** Exercise data follows **

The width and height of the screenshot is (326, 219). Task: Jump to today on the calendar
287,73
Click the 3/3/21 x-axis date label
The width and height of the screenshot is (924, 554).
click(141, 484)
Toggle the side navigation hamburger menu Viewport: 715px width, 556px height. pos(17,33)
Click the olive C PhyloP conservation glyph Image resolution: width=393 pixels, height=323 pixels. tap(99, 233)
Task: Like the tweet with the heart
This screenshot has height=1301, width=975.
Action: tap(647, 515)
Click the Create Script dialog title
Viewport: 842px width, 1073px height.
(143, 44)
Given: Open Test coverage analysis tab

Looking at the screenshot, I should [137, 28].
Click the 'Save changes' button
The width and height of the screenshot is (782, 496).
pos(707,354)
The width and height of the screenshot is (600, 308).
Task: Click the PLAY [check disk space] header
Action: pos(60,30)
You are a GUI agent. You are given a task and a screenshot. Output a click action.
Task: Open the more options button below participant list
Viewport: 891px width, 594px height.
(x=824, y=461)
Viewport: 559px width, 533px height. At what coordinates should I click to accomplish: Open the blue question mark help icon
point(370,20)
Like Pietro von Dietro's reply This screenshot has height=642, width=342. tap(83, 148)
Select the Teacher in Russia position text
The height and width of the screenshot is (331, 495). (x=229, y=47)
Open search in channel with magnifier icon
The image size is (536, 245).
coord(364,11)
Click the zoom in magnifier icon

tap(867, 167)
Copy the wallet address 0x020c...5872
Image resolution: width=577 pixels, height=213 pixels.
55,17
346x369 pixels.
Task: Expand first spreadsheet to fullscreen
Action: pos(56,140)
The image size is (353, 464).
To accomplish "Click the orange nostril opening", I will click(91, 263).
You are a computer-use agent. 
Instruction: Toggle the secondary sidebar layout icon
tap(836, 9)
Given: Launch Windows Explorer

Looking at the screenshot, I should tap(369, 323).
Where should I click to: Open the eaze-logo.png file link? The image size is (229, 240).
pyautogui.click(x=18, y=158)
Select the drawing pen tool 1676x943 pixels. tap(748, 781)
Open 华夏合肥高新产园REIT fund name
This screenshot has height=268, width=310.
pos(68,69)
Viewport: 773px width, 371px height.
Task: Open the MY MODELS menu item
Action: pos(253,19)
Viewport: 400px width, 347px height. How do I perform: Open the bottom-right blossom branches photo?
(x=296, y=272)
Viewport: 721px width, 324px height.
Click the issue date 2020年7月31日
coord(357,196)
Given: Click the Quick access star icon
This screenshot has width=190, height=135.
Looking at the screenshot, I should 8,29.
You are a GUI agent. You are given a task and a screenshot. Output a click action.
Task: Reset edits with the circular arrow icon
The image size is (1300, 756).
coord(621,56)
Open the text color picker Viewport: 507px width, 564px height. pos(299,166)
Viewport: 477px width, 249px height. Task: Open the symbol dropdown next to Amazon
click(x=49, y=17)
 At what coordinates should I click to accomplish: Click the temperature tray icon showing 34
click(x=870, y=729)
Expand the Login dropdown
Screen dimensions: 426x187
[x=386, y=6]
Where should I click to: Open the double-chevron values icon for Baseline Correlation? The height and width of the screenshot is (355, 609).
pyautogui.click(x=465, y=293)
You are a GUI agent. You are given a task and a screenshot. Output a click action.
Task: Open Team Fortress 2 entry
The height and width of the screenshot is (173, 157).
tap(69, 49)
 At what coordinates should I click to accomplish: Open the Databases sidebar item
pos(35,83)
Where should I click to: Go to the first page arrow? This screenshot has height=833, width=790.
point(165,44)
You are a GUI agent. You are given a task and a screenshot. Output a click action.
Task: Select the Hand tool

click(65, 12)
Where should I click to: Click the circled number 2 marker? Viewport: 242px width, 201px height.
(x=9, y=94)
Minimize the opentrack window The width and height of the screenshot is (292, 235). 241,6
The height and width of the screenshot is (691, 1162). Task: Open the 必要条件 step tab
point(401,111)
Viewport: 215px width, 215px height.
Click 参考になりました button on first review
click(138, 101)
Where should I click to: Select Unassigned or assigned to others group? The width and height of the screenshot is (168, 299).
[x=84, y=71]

** End of Exercise data **

◆ Task to complete:
The full set of entries must be printed again without any alteration.

◆ Answer:
The width and height of the screenshot is (326, 219). Task: Jump to today on the calendar
287,73
Click the 3/3/21 x-axis date label
The width and height of the screenshot is (924, 554).
click(141, 484)
Toggle the side navigation hamburger menu Viewport: 715px width, 556px height. pos(17,33)
Click the olive C PhyloP conservation glyph Image resolution: width=393 pixels, height=323 pixels. tap(99, 233)
Task: Like the tweet with the heart
This screenshot has height=1301, width=975.
Action: tap(647, 515)
Click the Create Script dialog title
Viewport: 842px width, 1073px height.
(143, 44)
Given: Open Test coverage analysis tab

Looking at the screenshot, I should [137, 28].
Click the 'Save changes' button
The width and height of the screenshot is (782, 496).
pos(707,354)
The width and height of the screenshot is (600, 308).
Task: Click the PLAY [check disk space] header
Action: pos(60,30)
You are a GUI agent. You are given a task and a screenshot. Output a click action.
Task: Open the more options button below participant list
Viewport: 891px width, 594px height.
(x=824, y=461)
Viewport: 559px width, 533px height. At what coordinates should I click to accomplish: Open the blue question mark help icon
point(370,20)
Like Pietro von Dietro's reply This screenshot has height=642, width=342. tap(83, 148)
Select the Teacher in Russia position text
The height and width of the screenshot is (331, 495). (x=229, y=47)
Open search in channel with magnifier icon
The image size is (536, 245).
coord(364,11)
Click the zoom in magnifier icon

tap(867, 167)
Copy the wallet address 0x020c...5872
Image resolution: width=577 pixels, height=213 pixels.
55,17
346x369 pixels.
Task: Expand first spreadsheet to fullscreen
Action: pos(56,140)
The image size is (353, 464).
To accomplish "Click the orange nostril opening", I will click(91, 263).
You are a computer-use agent. 
Instruction: Toggle the secondary sidebar layout icon
tap(836, 9)
Given: Launch Windows Explorer

Looking at the screenshot, I should tap(369, 323).
Where should I click to: Open the eaze-logo.png file link? The image size is (229, 240).
pyautogui.click(x=18, y=158)
Select the drawing pen tool 1676x943 pixels. tap(748, 781)
Open 华夏合肥高新产园REIT fund name
This screenshot has height=268, width=310.
pos(68,69)
Viewport: 773px width, 371px height.
Task: Open the MY MODELS menu item
Action: pos(253,19)
Viewport: 400px width, 347px height. How do I perform: Open the bottom-right blossom branches photo?
(x=296, y=272)
Viewport: 721px width, 324px height.
Click the issue date 2020年7月31日
coord(357,196)
Given: Click the Quick access star icon
This screenshot has width=190, height=135.
Looking at the screenshot, I should 8,29.
You are a GUI agent. You are given a task and a screenshot. Output a click action.
Task: Reset edits with the circular arrow icon
The image size is (1300, 756).
coord(621,56)
Open the text color picker Viewport: 507px width, 564px height. pos(299,166)
Viewport: 477px width, 249px height. Task: Open the symbol dropdown next to Amazon
click(x=49, y=17)
 At what coordinates should I click to accomplish: Click the temperature tray icon showing 34
click(x=870, y=729)
Expand the Login dropdown
Screen dimensions: 426x187
[x=386, y=6]
Where should I click to: Open the double-chevron values icon for Baseline Correlation? The height and width of the screenshot is (355, 609).
pyautogui.click(x=465, y=293)
You are a GUI agent. You are given a task and a screenshot. Output a click action.
Task: Open Team Fortress 2 entry
The height and width of the screenshot is (173, 157).
tap(69, 49)
 At what coordinates should I click to accomplish: Open the Databases sidebar item
pos(35,83)
Where should I click to: Go to the first page arrow? This screenshot has height=833, width=790.
point(165,44)
You are a GUI agent. You are given a task and a screenshot. Output a click action.
Task: Select the Hand tool

click(65, 12)
Where should I click to: Click the circled number 2 marker? Viewport: 242px width, 201px height.
(x=9, y=94)
Minimize the opentrack window The width and height of the screenshot is (292, 235). 241,6
The height and width of the screenshot is (691, 1162). Task: Open the 必要条件 step tab
point(401,111)
Viewport: 215px width, 215px height.
Click 参考になりました button on first review
click(138, 101)
Where should I click to: Select Unassigned or assigned to others group? The width and height of the screenshot is (168, 299).
[x=84, y=71]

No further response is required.